技术干货｜昇思MindSpore NLP模型迁移之LUKE模型—

本文链接：https://blog.csdn.net/Kenji_Shinji/article/details/125513710

LUKE作者提出的模型是在BERT的MLM的基础上使用一种新的预训练任务来训练的。这项任务涉及到预测从维基百科的大型实体注释语料库中检索出来的随机隐藏的单词和实体。作者还提出了一种实体感知的自我注意机制，它是transformer中的自我注意机制的扩展，并在计算注意力分数时考虑了token（单词或实体）的类型。主要贡献有：

1、作者提出了一种新的专门用于处理与实体相关的任务的上下文表示方法LUKE(Language Understanding with Knowledge-based Embeddings)。LUKE利用从维基百科中获得的大量实体注释语料库，预测随机mask的单词和实体。

2、作者提出了一种实体感知的自我注意机制，它是对transformer原有的注意机制的有效扩展，该机制在计算注意力分数时考虑到了标记（单词或实体）的类型。

3、LUKE是以Roberta作为基础的预训练模型，并通过同时优化MLM的目标和我们提出的任务进行模型的预训练。并在5个流行的数据集上获得了最先进的结果。

luke官方源码[1]：

https://github.com/studio-ousia/luke

luke论文（EMNLP2020）[2]：

https://aclanthology.org/2020.emnlp-main.523.pdf

前言

本文环境：

系统：ubuntu18

GPU：3090

MindSpore版本：1.3

数据集：SQuAD1.1（阅读理解任务）

阅读理解任务定义：

机器阅读理解为QA问答技术中的全新领域，允许用户输入非结构化文本以及问题，机器在阅读理解基础上，从文本中寻找答案回答用户问题。

01

数据处理

先参考源码将数据处理为模型需要的Mindrecord文件。

先参考源码使用roberta_tokenizer将文本转化为token，得到word_ids,word_segment_ids等多个字段。其中word_ids部分padding补全需要补1，entity_position_ids实体位置信息需要补-1，其余的字段都为补0。由于源码中是padding长度至256，故这里也参考源码对各个字段进行padding，具体padding代码如下：

import json
from mindspore.mindrecord import FileWriter

SQUAD_MINDRECORD_FILE = "./data/dev_features.mindrecord"
pad = lambda a,i : a[0:i] if len(a) > i else a + [0] * (i-len(a))
pad1 =  lambda a,i : a[0:i] if len(a) > i else a + [1] * (i-len(a))
pad_entity = lambda a,i : a[0:i] if len(a) > i else np.append(a,[-1] * (i-len(a)))
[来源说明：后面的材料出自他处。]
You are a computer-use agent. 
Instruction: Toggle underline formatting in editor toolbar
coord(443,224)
#list_dict 为tokenizer之后的token list包含word_ids,word_segment_ids等多个字段
# padding
for slist in list_dict:
    slist["entity_attention_mask"] = pad(slist["entity_attention_mask"], 24)
    slist["entity_ids"] = pad(slist["entity_attention_mask"], 24)
    slist["entity_segment_ids"] = pad(slist["entity_segment_ids"], 24)
    
    slist["word_ids"] = pad1(slist["word_ids"], 256)
    slist["word_segment_ids"] = pad(slist["word_segment_ids"], 256)
    slist["word_attention_mask"] = pad(slist["word_attention_mask"], 256)
    # entity_position padding 
    entity_size = len(slist["entity_position_ids"])
    slist["entity_position_ids"] = np.array(slist["entity_position_ids"])
    temp = [[-1]*24 for i in range(24)]
    for i in range(24):
        if i < entity_size-1:
            temp[i]=(pad_entity(slist["entity_position_ids"][i], 24))
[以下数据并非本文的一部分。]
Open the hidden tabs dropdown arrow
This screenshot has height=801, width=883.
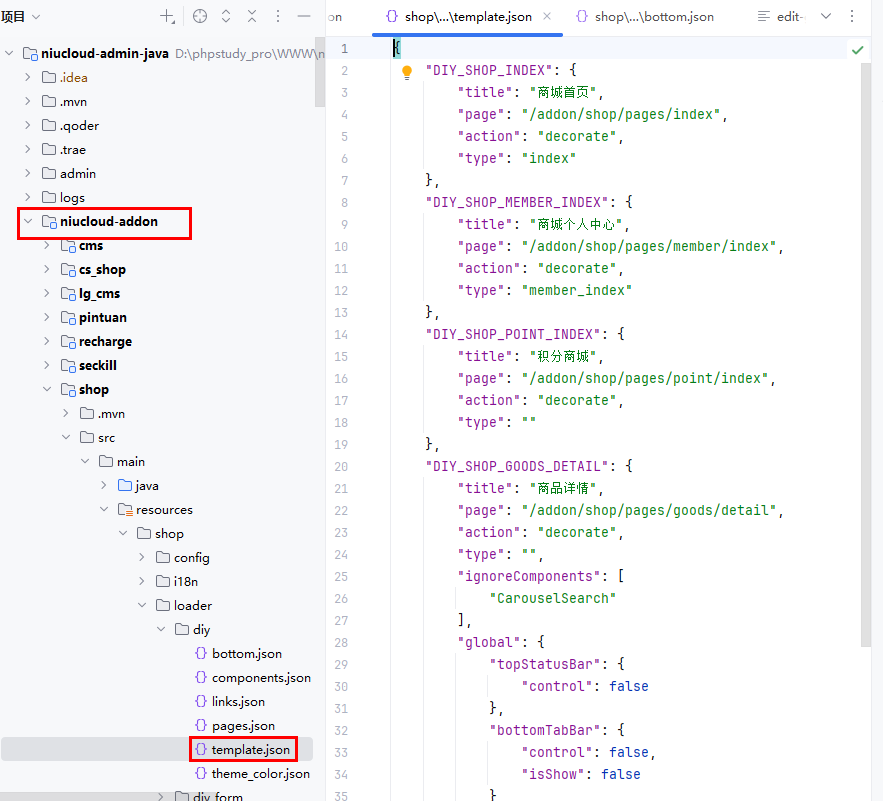pos(825,17)
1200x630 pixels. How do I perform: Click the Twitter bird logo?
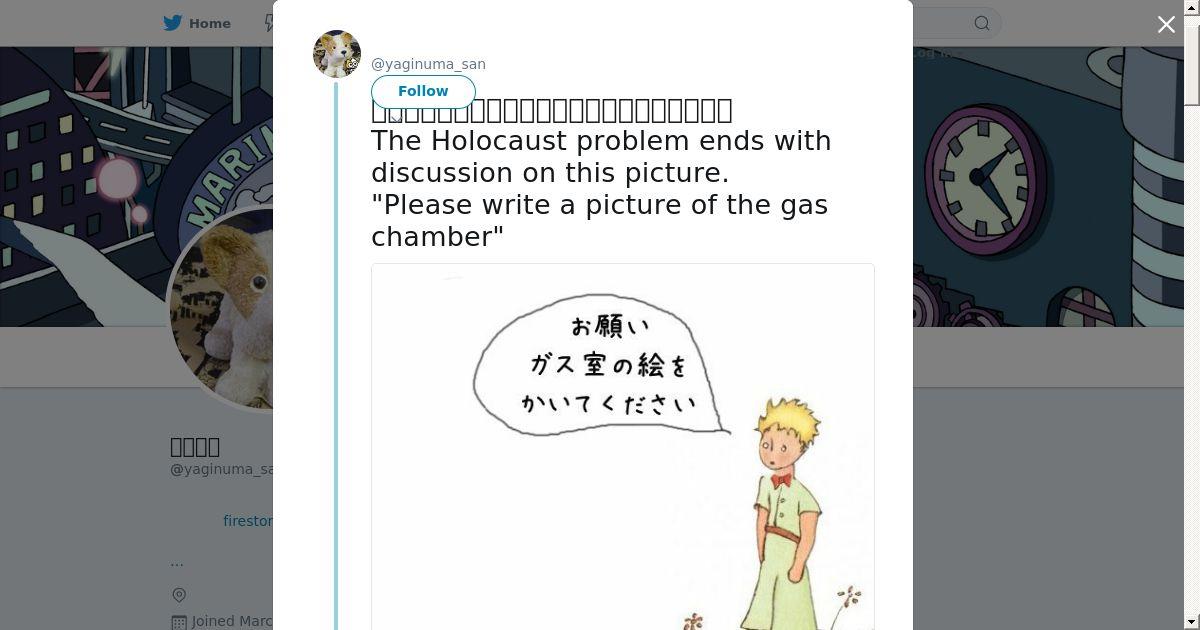[x=174, y=23]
    slist["entity_position_ids"] =temp

if os.path.exists(SQUAD_MINDRECORD_FILE):
    os.remove(SQUAD_MINDRECORD_FILE)
    os.remove(SQUAD_MINDRECORD_FILE + ".db")

writer = FileWriter(file_name=SQUAD_MINDRECORD_FILE, shard_num=1)

data_schema = {
    "unique_id": {"type": "int32", "shape": [-1]},
    "word_ids": {"type": "int32", "shape": [-1]},
    "word_segment_ids": {"type": "int32", "shape": [-1]},
    "word_attention_mask": {"type": "int32", "shape": [-1]},
    "entity_ids": {"type": "int32", "shape": [-1]},
    "entity_position_ids": {"type": "int32", "shape": [24,24]},
    "entity_segment_ids": {"type": "int32", "shape": [-1]},
    "entity_attention_mask": {"type": "int32", "shape": [-1]},
    #"start_positions": {"type": "int32", "shape": [-1]},
    #"end_positions": {"type": "int32", "shape": [-1]}
}
writer.add_schema(data_schema, "it is a preprocessed squad dataset")

data = []
i = 0
for item in list_dict:
    i += 1
    sample = {
        "unique_id": np.array(item["unique_id"], dtype=np.int32),
        "word_ids": np.array(item["word_ids"], dtype=np.int32),
        "word_segment_ids": np.array(item["word_segment_ids"], dtype=np.int32),
        "word_attention_mask": np.array(item["word_attention_mask"], dtype=np.int32),
        "entity_ids": np.array(item["entity_ids"], dtype=np.int32),
        "entity_position_ids": np.array(item["entity_position_ids"], dtype=np.int32),
        "entity_segment_ids": np.array(item["entity_segment_ids"], dtype=np.int32),
        "entity_attention_mask": np.array(item["entity_attention_mask"], dtype=np.int32),
        #"start_positions": np.array(item["start_positions"], dtype=np.int32),
        #"end_positions": np.array(item["end_positions"], dtype=np.int32),
    }

    data.append(sample)
    #print(sample)
    if i % 10 == 0:
        writer.write_raw_data(data)
        data = []

if data:
    writer.write_raw_data(data)

writer.commit()

具体数据样例如下：

02

LUKE模型迁移

主要可以参考官网的API映射的文档进行改写。

链接：https://www.mindspore.cn/docs/migration_guide/zh-CN/r1.5/api_mapping/pytorch_api_mapping.html

2.1 实体嵌入部分

例如Entity_Embedding部分，改写前pytorch源码：

class EntityEmbeddings(nn.Module):
    def __init__(self, config: LukeConfig):
        super(EntityEmbeddings, self).__init__()
        self.config = config

        self.entity_embeddings = nn.Embedding(config.entity_vocab_size, config.entity_emb_size, padding_idx=0)
        if config.entity_emb_size != config.hidden_size:
            self.entity_embedding_dense = nn.Linear(config.entity_emb_size, config.hidden_size, bias=False)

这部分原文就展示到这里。